■ INSTRUCTIONS TO FOLLOW
Scan the entries below and return each line that contains "agent".

■ SOURCE MATERIAL
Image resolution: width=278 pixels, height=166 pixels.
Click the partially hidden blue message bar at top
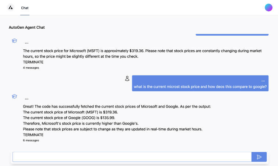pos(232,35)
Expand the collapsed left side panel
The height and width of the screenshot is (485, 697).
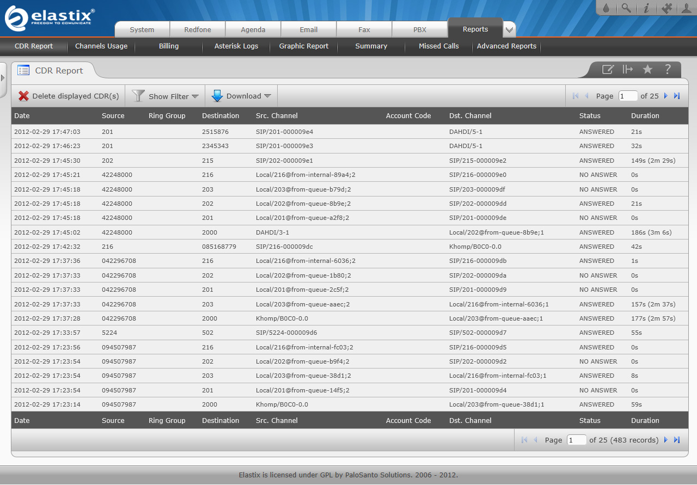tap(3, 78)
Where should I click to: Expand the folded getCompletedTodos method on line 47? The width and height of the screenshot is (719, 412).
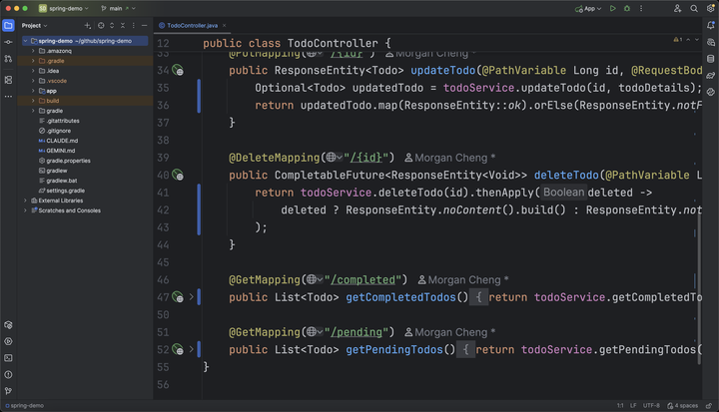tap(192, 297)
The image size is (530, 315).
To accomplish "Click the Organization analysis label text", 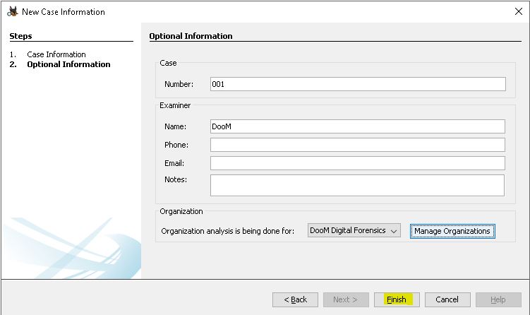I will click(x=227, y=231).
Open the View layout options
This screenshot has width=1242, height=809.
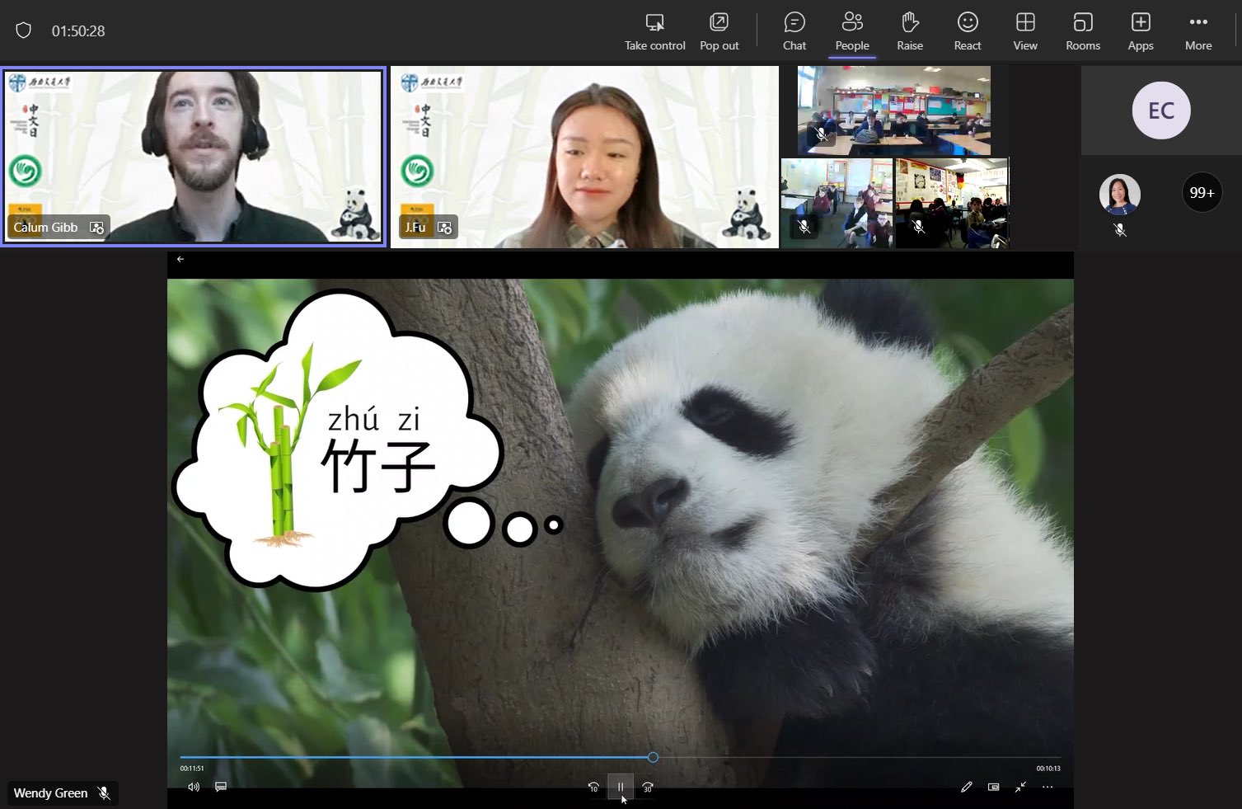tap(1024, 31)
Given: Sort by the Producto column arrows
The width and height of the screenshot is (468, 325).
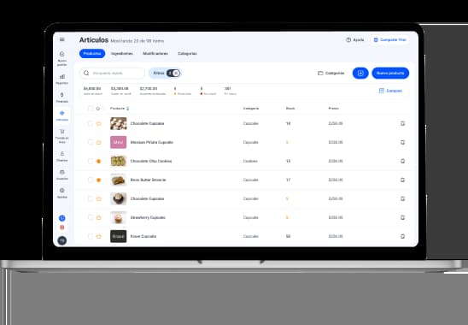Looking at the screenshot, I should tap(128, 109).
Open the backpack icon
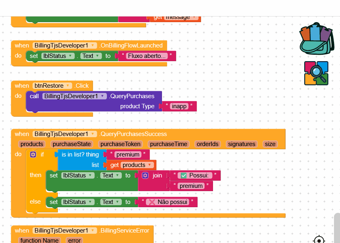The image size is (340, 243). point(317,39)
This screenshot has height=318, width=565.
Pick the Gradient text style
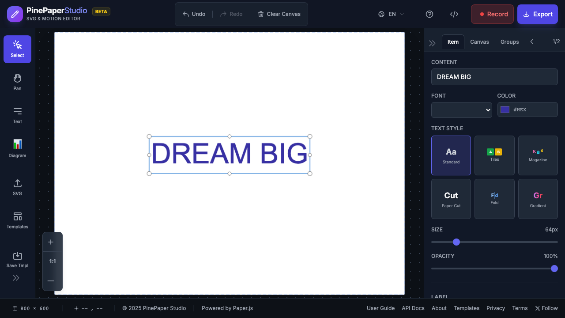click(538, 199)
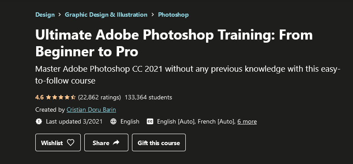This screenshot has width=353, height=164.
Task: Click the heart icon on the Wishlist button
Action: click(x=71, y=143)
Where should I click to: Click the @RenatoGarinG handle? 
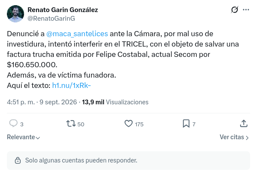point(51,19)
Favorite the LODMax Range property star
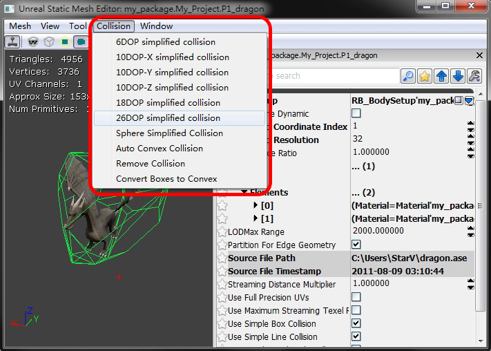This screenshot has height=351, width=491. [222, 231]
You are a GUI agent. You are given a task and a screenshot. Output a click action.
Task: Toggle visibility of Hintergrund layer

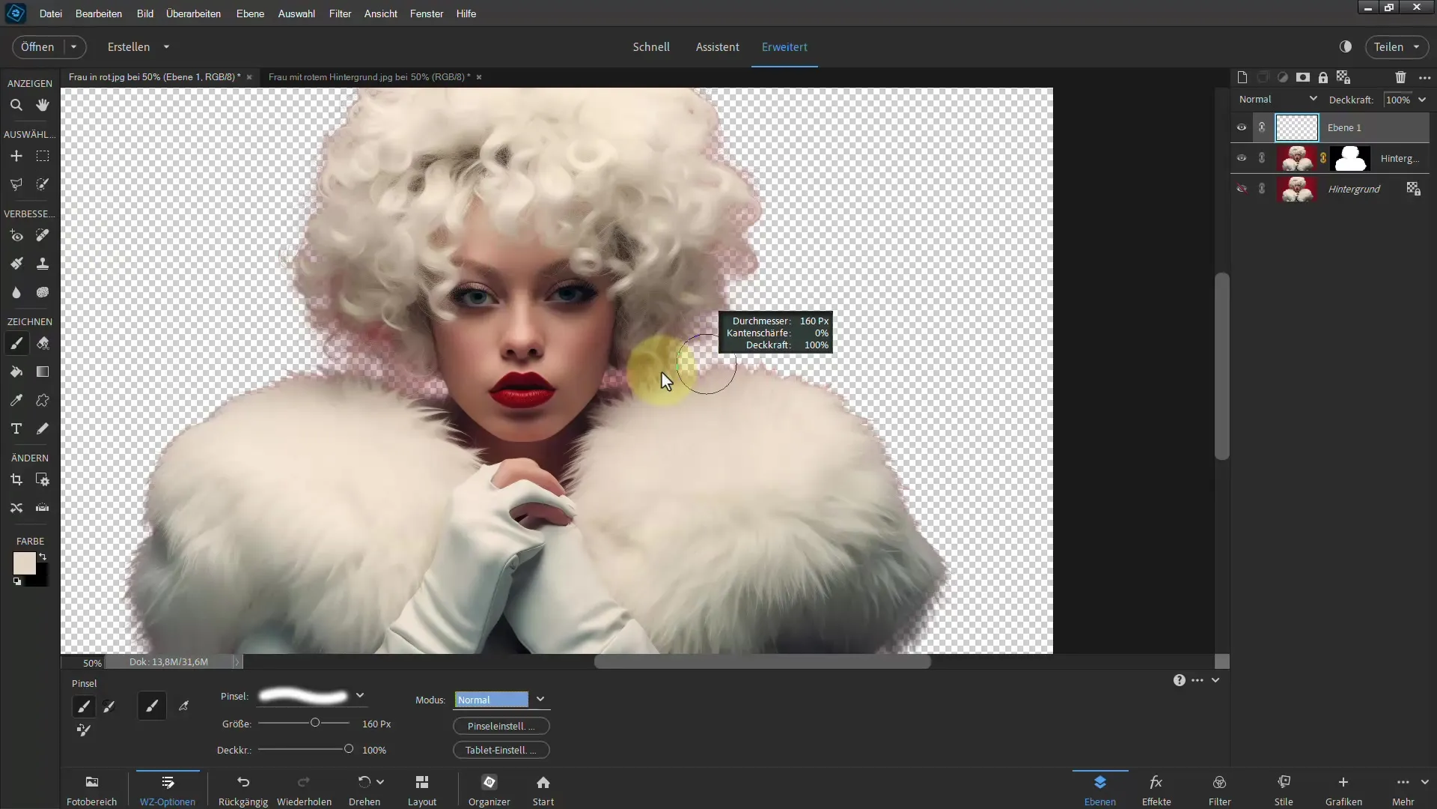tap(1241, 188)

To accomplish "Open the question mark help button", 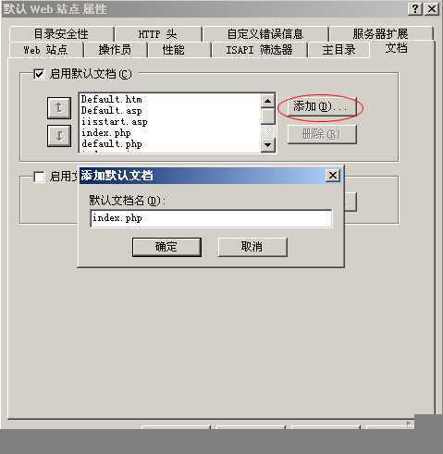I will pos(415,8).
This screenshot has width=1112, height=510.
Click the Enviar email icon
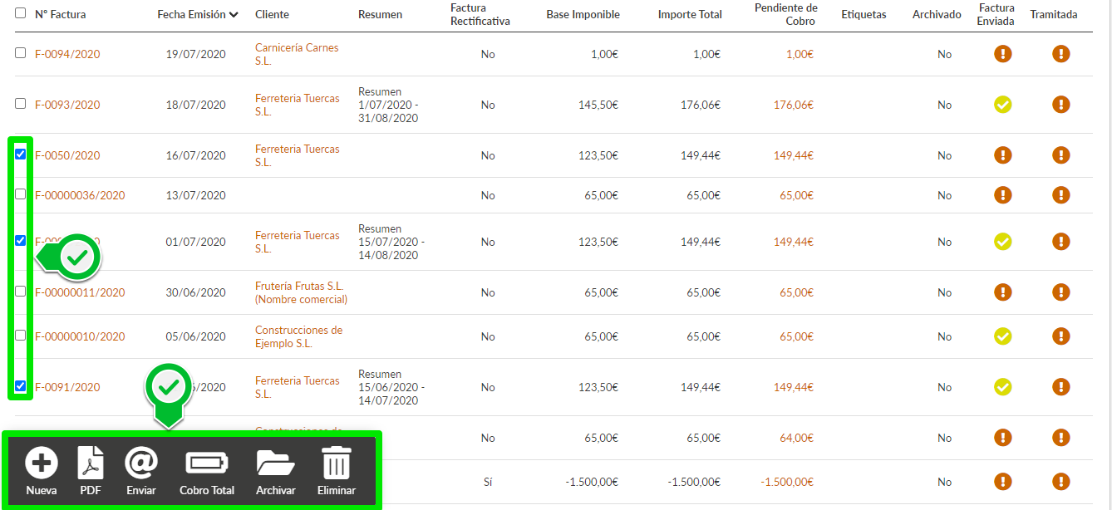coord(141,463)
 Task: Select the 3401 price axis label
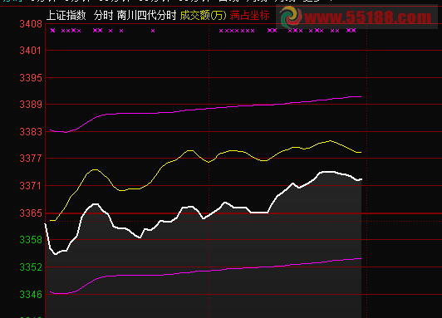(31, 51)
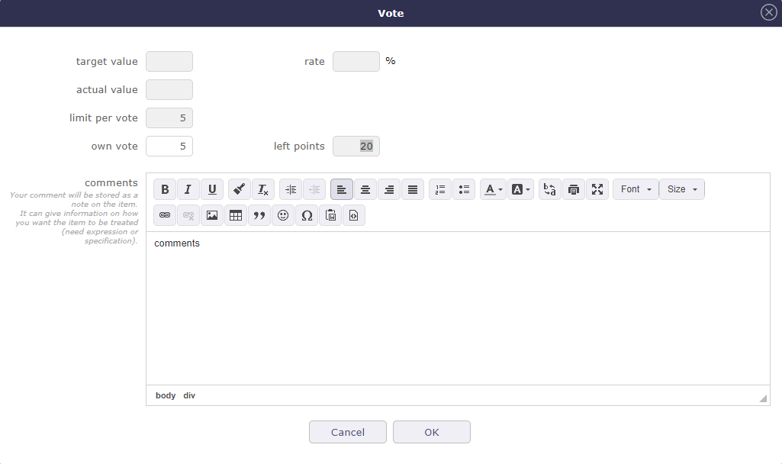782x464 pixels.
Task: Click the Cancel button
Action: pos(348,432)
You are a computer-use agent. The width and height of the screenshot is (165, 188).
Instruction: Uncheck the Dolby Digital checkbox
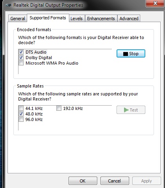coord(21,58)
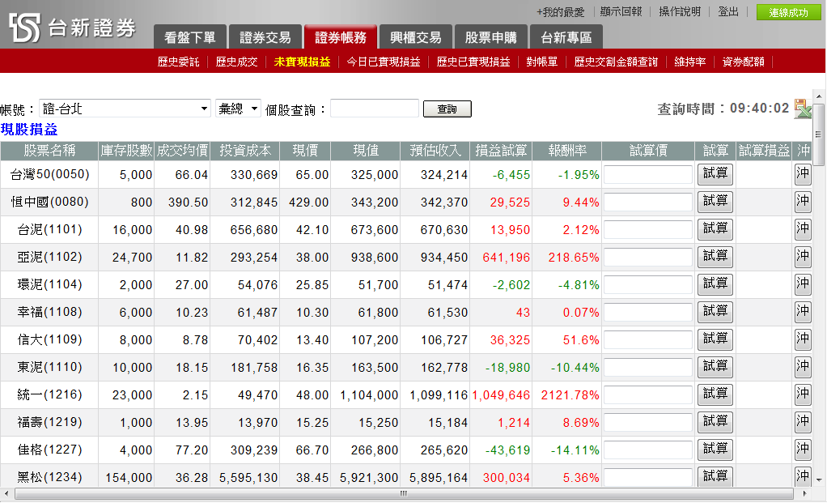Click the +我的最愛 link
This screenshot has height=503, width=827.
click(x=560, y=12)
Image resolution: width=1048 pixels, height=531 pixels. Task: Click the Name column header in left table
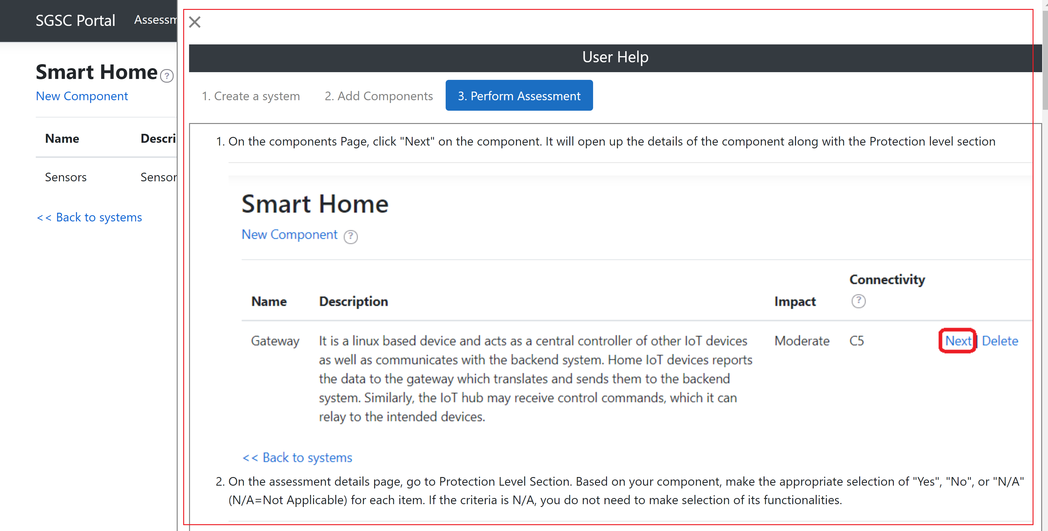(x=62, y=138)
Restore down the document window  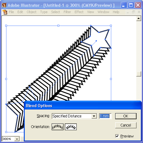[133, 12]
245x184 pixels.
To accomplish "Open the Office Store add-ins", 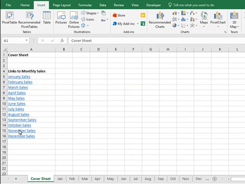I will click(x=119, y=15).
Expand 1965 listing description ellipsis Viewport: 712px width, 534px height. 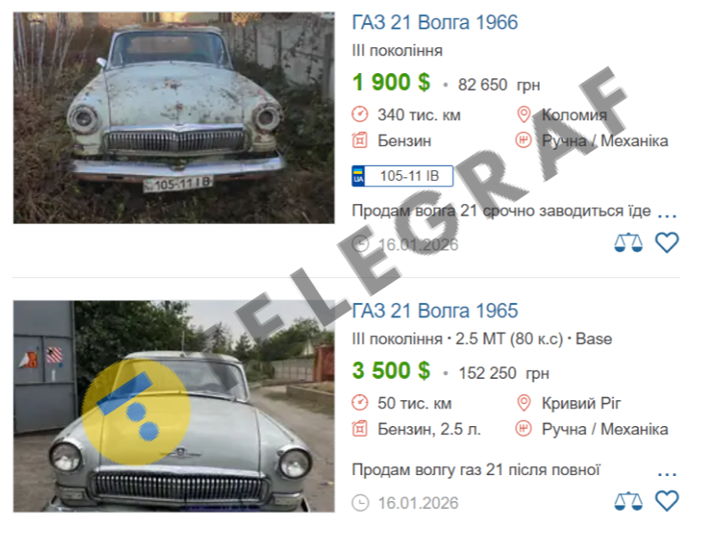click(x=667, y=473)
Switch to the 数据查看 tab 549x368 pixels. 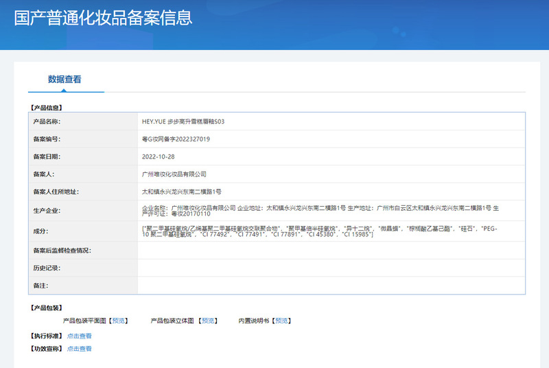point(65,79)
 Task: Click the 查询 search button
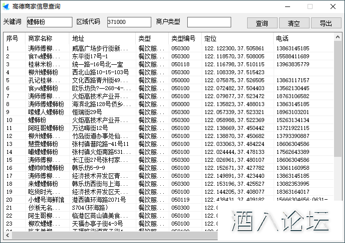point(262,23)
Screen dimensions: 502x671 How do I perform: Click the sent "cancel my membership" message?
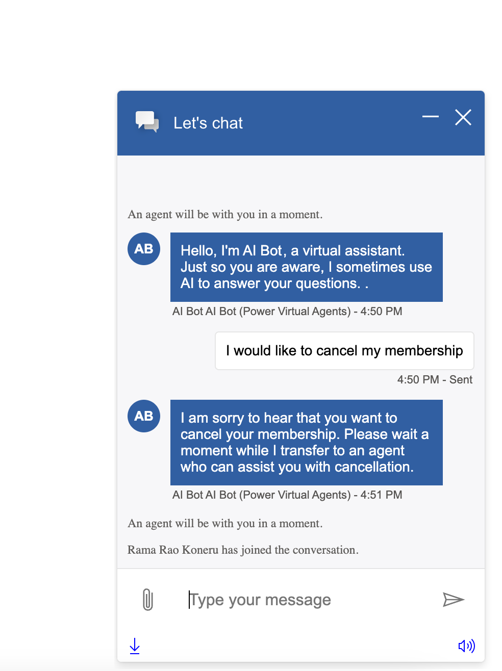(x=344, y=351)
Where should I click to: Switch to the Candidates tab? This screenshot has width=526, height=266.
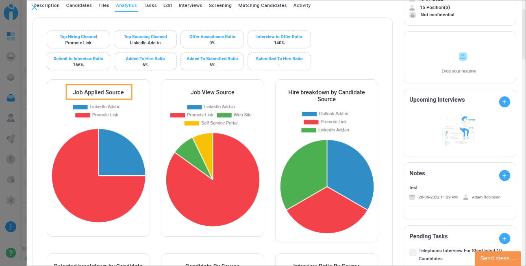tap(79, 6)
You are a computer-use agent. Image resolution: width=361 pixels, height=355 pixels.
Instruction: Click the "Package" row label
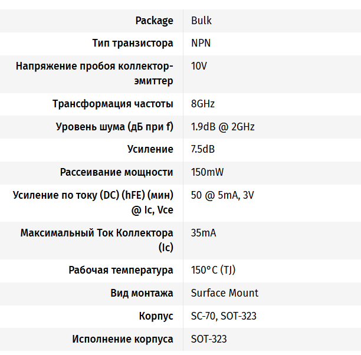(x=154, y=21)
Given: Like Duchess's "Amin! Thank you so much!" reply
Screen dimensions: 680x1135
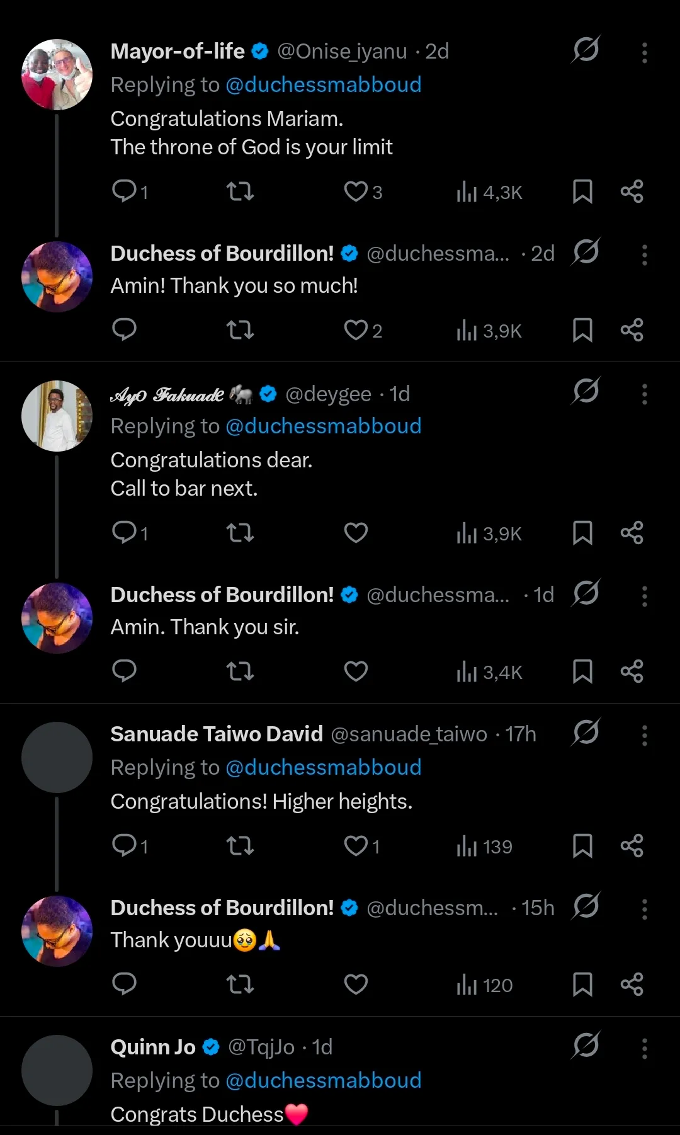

■ OUTPUT BELOW
You are a GUI agent. You are given a task and a screenshot. Output a click action.
You are a computer-use agent. The width and height of the screenshot is (165, 188).
You are a computer-use agent. Image resolution: width=361 pixels, height=355 pixels.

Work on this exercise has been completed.